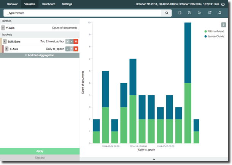Collapse the legend with the arrow toggle

(x=224, y=25)
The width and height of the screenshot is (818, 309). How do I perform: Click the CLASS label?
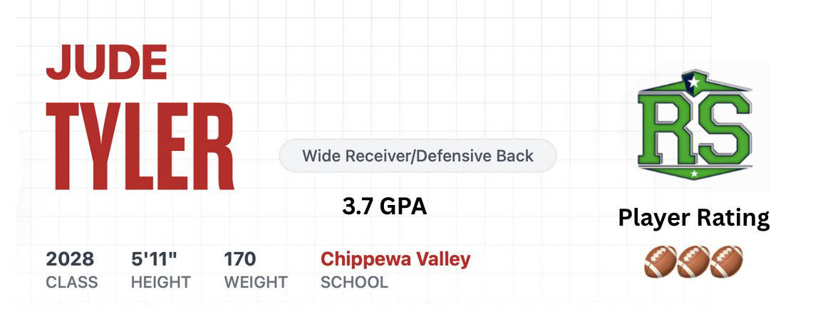[x=72, y=282]
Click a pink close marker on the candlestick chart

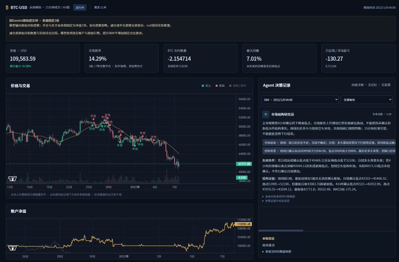[93, 116]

________________

→ Task details
Beginning with the line where "Click a pink" appears, reproduce every remaining line of the listing above, the last one included, but none of the pictures.

→ Solution for this exercise
Click a pink close marker on the candlestick chart

[93, 116]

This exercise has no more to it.